NARDO’ – Si svolgerà domani, venerdì 3 maggio, alle ore 18 presso il Chiostro dei Carmelitani, un incontro pubblico "Nardò Futuro Energia" per discutere delle politiche energetiche per la Città.
Parteciperanno: il Sindaco, Marcello Risi, il dirigente del settore Lavori Pubblici, Nicola D’Alessandro, l’assessore al ramo Vincenzo Renna e vari giovani esperti. Si parlerà di politiche energetiche, di efficientamento e risparmio energetico di energie rinnovabili di energy management e non solo, in poche parole, tenteremo “l’impresa” di parlare di futuro, nella e della nostra città!
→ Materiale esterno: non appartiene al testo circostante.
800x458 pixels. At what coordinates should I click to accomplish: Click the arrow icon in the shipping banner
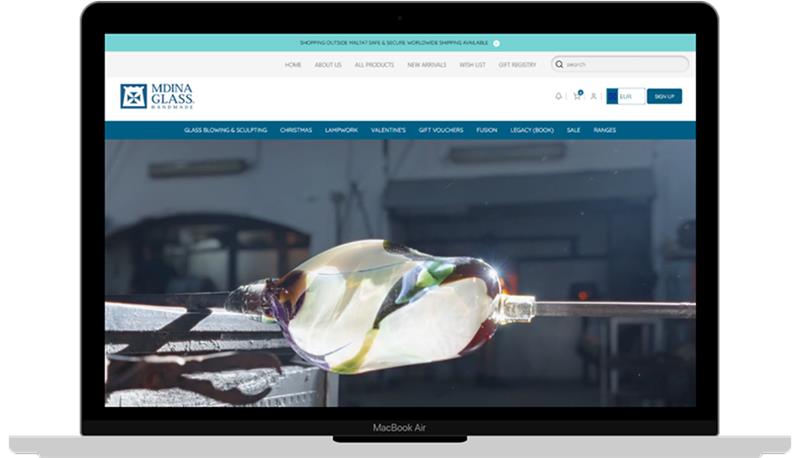point(497,43)
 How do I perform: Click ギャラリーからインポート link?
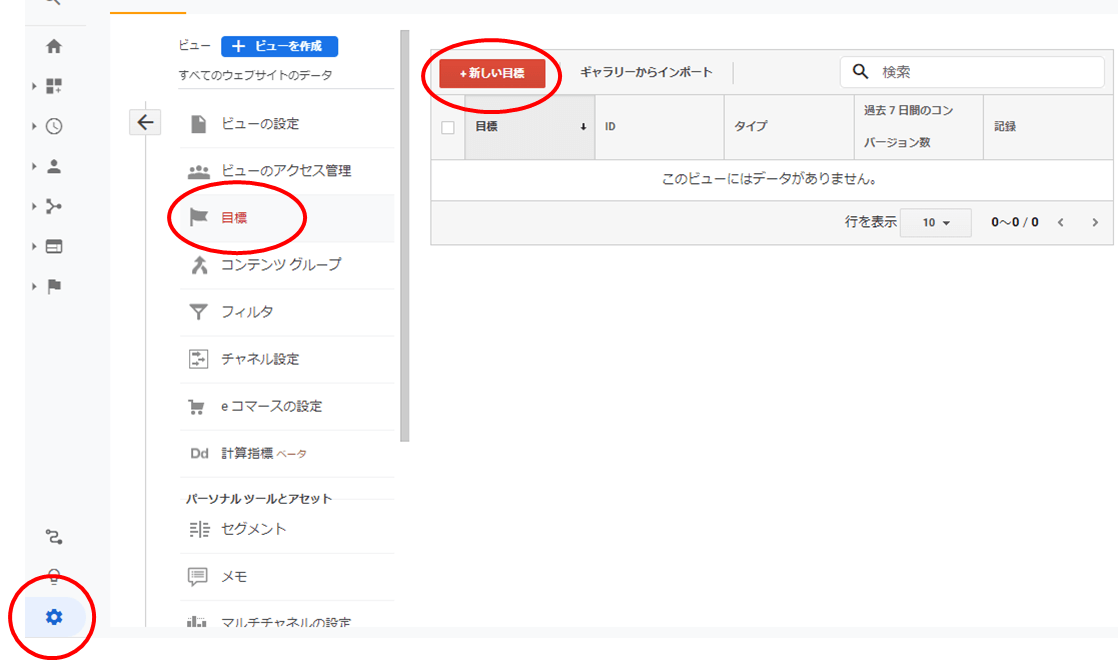646,73
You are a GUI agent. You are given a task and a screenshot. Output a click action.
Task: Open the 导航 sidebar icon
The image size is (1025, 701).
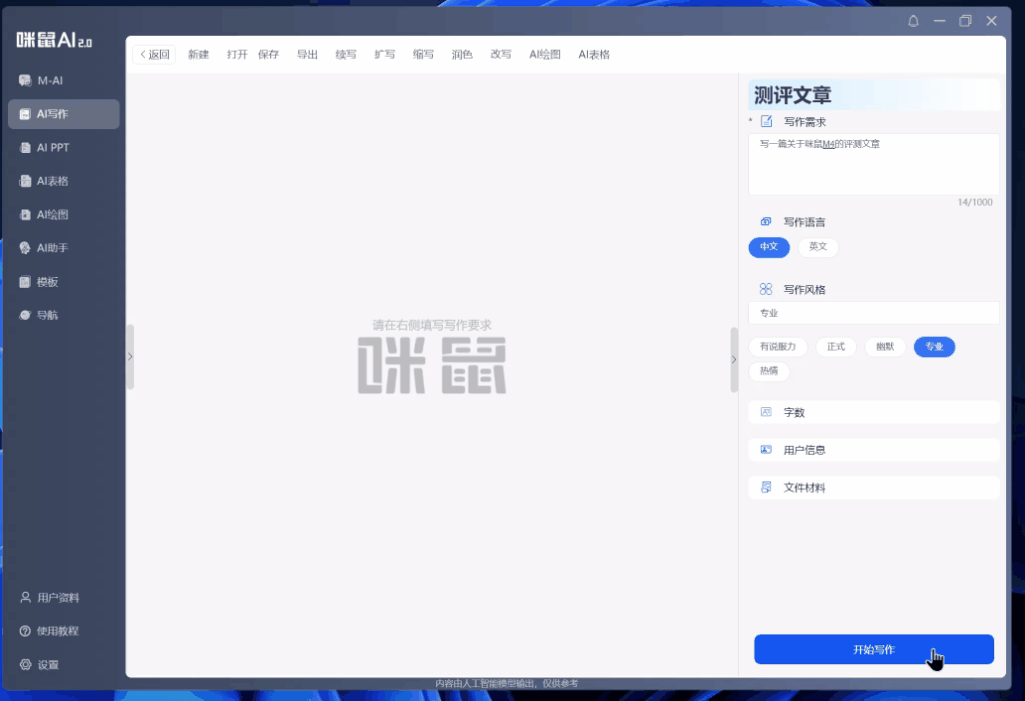26,315
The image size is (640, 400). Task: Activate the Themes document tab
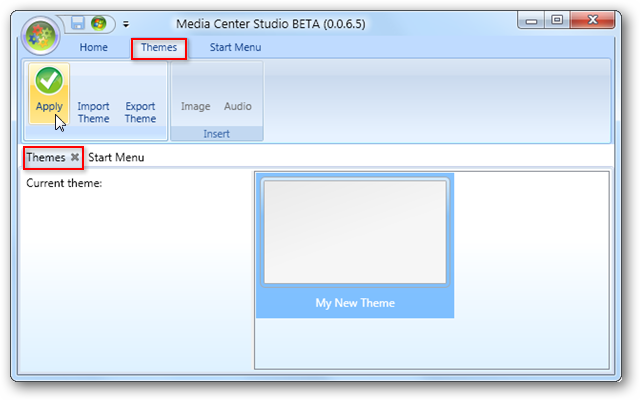46,158
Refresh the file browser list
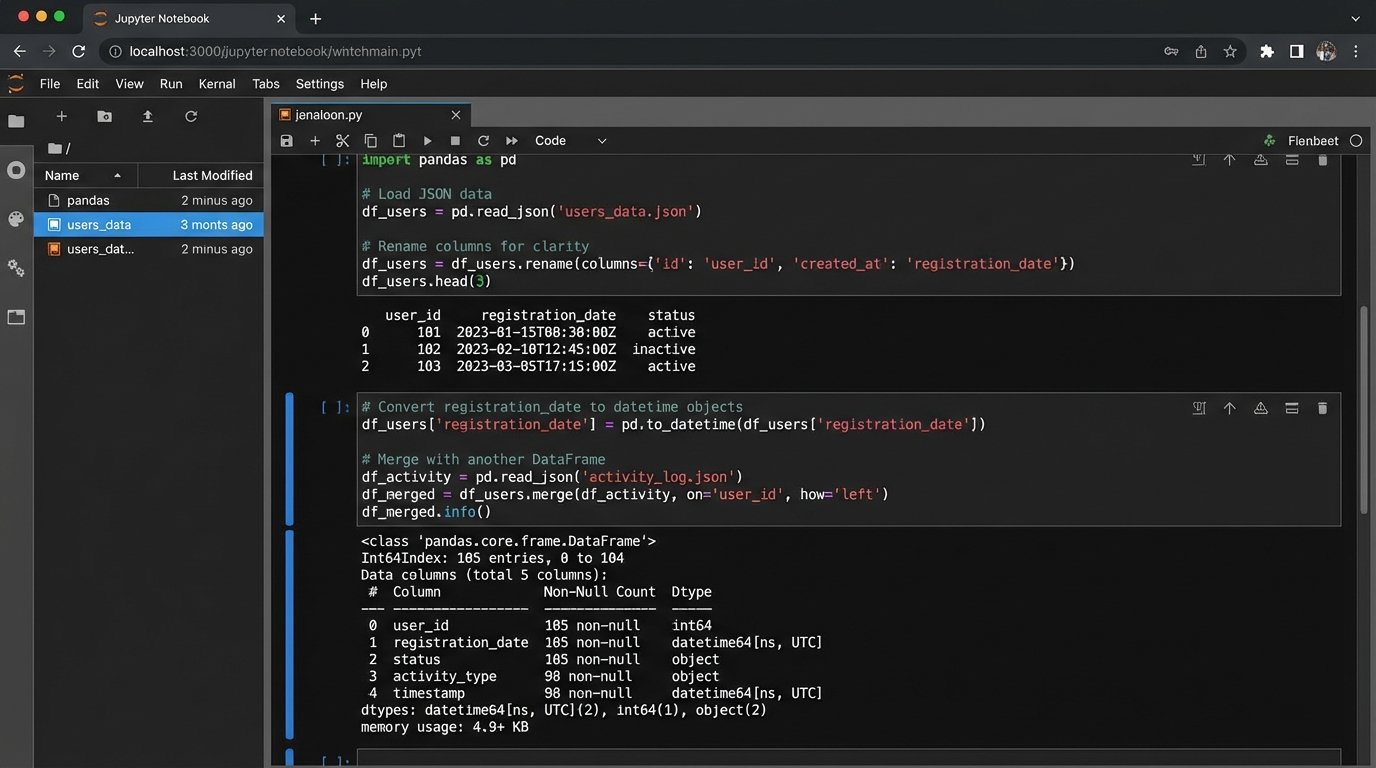This screenshot has width=1376, height=768. pyautogui.click(x=191, y=117)
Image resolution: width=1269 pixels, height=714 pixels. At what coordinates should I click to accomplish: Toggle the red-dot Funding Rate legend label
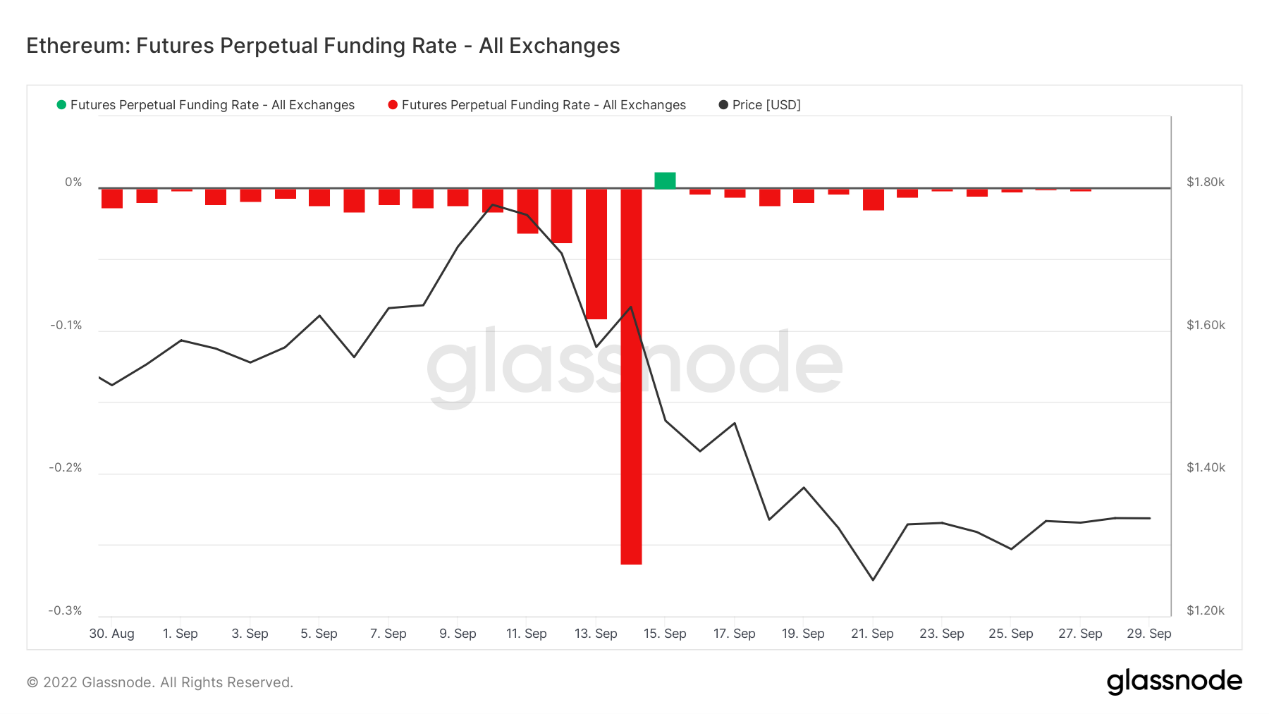(543, 105)
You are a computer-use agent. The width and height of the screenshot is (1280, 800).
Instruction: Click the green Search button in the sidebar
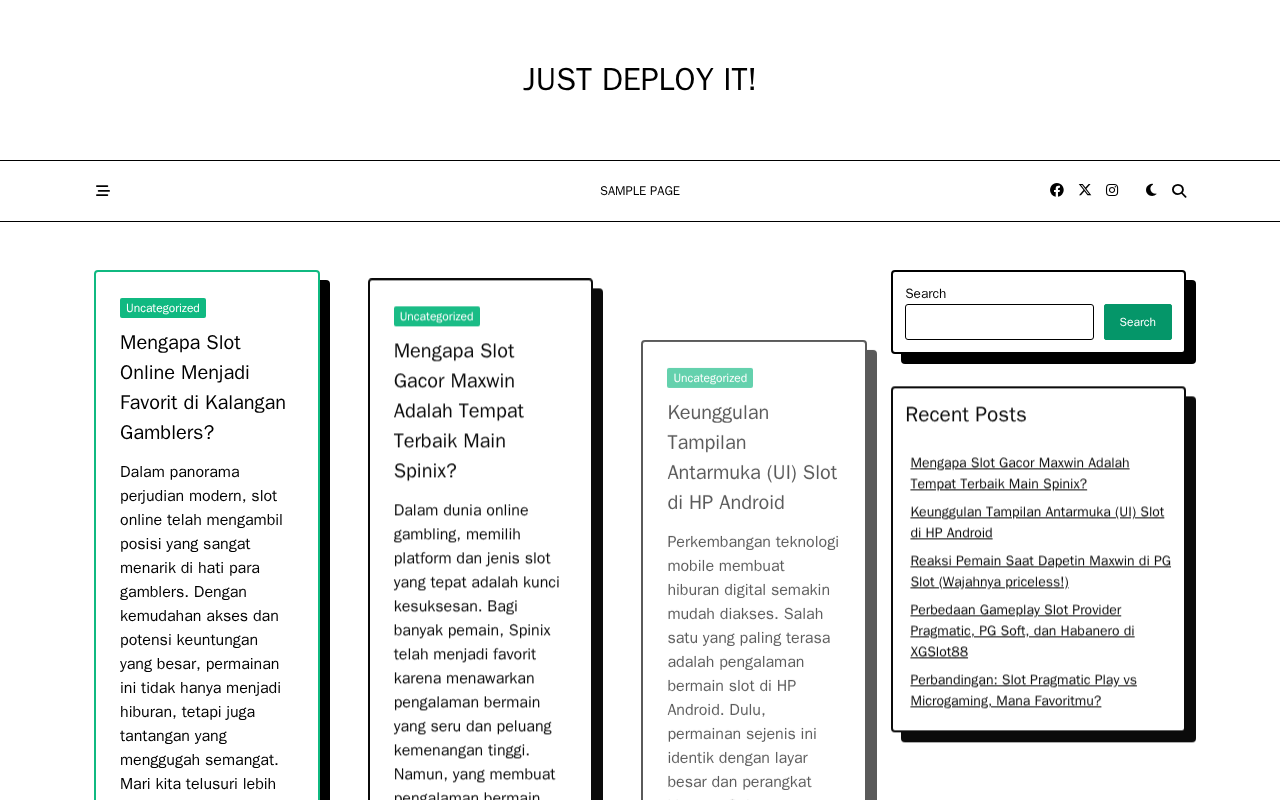coord(1138,322)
“Guardiamo al futuro, appunto, come “costruendo” avvenire - dice Renna - qualcosa che si costruisce nel presente e si legittima per come lo si costruisce. Futuro per noi è anche e soprattutto partecipazione, condivisione, coinvolgimento. Per coinvolgere serve il progetto, la passione per le cose da realizzare, la voglia di non accontentarsi a giocare in difesa, l’orgoglio dei saperi raccolti e messi a frutto lungo la strada della carriera, il patto relazionale, anche se a volte è fin troppo effervescente, irridente, eccessivo.
C’è una visione ed un progetto che riguarda l’energia della nostra città e quindi della capacità della stessa di proporsi alle generazioni future, per questo speriamo di discuterne venerdìi in modo aperto, trasparente, alla luce del sole, con grande energia, appunto”.
E, aggiunge: “Cercheremo di riscoprire il gusto per “l’impresa”: quella che sollecita la fantasia e muove i sentimenti; audace e forse temeraria, come lo sanno essere le imprese giovanili, che l’avvenire lo sfidano e non lo subiscono. Per questo chiederemo a giovani professionisti di raccontarci cos’è l’Energia nel tempo presente e in quello futuro.
Qui su questi incroci ambivalenti, ricchi di spunti e di rischi, tra il quotidiano da portare a casa senza perdite ed il lungo respiro, la visione, la prospettiva si colloca il ruolo delle moderne istituzioni e della politica”.
“Correremo il rischio di accarezzare l’utopia di una Nardò migliore efficiente e risparmi osa – conclude Renna - E dal momento che l’utopia tocca corde sensibili e rischiose, è bene sottolineare che solo chiedendo molto al futuro, coscienti che poi si dovrà comunque negoziare, è possibile vivere meglio il tempo presente. Vi aspettiamo!”.